Re: BUG #18897: Logical replication conflict after using pg_createsubscriber under heavy load - Mailing list pgsql-bugs

From Zane Duffield
Subject Re: BUG #18897: Logical replication conflict after using pg_createsubscriber under heavy load
Date
Msg-id CACMiCkUm5gwcoS2=jap1vkrS_n+FbFLWY5XQJ8ssFc8BUCxGCg@mail.gmail.com
Whole thread Raw
In response to Re: BUG #18897: Logical replication conflict after using pg_createsubscriber under heavy load  ("Euler Taveira" <euler@eulerto.com>)
Responses Re: BUG #18897: Logical replication conflict after using pg_createsubscriber under heavy load
Re: BUG #18897: Logical replication conflict after using pg_createsubscriber under heavy load
List pgsql-bugs
Hi Euler, thanks for your reply.

On Wed, Apr 23, 2025 at 11:58 AM Euler Taveira <euler@eulerto.com> wrote:
On Wed, Apr 16, 2025, at 8:14 PM, PG Bug reporting form wrote:
I'm in the process of converting our databases from pglogical logical
replication to the native logical replication implementation on PostgreSQL
17. One of the bugs we encountered and had to work around with pglogical was
the plugin dropping records while converting to a streaming replica to
logical via pglogical_create_subscriber (reported
confirm that the native logical replication implementation did not have this
problem, and I've found that it might have a different problem.

pg_createsubscriber uses a different approach than pglogical.

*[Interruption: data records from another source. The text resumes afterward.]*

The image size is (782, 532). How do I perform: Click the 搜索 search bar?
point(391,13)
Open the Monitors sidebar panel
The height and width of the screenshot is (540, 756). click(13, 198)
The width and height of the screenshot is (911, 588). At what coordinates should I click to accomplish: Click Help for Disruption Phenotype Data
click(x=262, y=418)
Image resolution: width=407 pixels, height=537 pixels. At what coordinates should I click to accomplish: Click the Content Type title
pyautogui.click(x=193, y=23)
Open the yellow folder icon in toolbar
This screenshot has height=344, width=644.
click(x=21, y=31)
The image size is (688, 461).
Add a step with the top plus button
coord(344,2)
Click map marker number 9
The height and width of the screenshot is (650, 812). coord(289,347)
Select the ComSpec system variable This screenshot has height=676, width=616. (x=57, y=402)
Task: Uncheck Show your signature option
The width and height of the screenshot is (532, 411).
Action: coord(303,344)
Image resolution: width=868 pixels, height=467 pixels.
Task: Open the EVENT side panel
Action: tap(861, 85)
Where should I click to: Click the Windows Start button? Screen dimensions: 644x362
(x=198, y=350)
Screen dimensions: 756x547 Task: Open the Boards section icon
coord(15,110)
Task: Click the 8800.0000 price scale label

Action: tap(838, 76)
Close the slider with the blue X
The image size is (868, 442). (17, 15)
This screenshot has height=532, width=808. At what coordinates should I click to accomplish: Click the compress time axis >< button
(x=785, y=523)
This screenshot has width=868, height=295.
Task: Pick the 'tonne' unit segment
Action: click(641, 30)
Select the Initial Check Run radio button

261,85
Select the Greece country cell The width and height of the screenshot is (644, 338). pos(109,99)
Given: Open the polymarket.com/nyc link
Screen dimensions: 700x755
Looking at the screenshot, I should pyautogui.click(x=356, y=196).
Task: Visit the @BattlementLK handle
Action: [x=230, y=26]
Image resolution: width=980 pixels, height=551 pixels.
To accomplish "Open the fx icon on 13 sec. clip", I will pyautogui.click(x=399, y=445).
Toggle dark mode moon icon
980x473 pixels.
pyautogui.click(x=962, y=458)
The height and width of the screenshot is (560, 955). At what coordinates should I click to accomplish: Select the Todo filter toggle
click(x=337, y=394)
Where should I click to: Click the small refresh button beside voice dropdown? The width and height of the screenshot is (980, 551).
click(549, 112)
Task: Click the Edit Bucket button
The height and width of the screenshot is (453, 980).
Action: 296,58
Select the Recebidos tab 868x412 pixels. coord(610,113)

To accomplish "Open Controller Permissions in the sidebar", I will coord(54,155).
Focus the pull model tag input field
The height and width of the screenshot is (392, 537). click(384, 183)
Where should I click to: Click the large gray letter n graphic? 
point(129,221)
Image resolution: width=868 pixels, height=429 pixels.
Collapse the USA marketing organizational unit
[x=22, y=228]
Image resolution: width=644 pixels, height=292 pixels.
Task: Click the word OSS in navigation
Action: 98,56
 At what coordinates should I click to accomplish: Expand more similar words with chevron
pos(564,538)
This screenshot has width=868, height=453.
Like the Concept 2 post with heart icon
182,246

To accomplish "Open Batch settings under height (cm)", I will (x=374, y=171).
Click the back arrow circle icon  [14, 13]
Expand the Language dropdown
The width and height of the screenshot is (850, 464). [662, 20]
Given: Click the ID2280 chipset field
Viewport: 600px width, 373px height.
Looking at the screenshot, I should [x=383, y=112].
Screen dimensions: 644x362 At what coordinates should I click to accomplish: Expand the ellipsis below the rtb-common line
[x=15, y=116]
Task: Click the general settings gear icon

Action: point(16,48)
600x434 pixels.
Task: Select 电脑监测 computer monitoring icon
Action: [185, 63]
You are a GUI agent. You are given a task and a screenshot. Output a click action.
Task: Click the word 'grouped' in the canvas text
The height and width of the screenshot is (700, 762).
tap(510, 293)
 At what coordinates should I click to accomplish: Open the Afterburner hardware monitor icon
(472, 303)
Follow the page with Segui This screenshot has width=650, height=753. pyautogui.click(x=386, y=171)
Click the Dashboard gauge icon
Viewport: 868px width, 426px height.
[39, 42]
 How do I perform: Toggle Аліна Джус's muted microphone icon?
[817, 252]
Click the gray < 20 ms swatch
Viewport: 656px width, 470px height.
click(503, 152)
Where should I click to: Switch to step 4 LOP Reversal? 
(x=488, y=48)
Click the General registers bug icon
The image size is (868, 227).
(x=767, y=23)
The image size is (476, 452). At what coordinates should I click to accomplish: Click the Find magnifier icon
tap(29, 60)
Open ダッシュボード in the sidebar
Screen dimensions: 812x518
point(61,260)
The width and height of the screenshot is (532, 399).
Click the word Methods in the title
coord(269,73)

While pglogical
uses a restore point, pg_createsubscriber uses the LSN from the latest
replication slot as a replication start point. The restore point approach is
usually suitable to physical replication but might not cover all scenarios for
logical replication (such as when there are in progress transactions). Since
creating a logical replication slot does find a consistent decoding start
point, it is a natural choice to start the logical replication (that also needs
to find a decoding start point).

I should say that I've been operating under the assumption that
pg_createsubscriber is designed for use on a replica for a *live* primary
database, if this isn't correct then someone please let me know.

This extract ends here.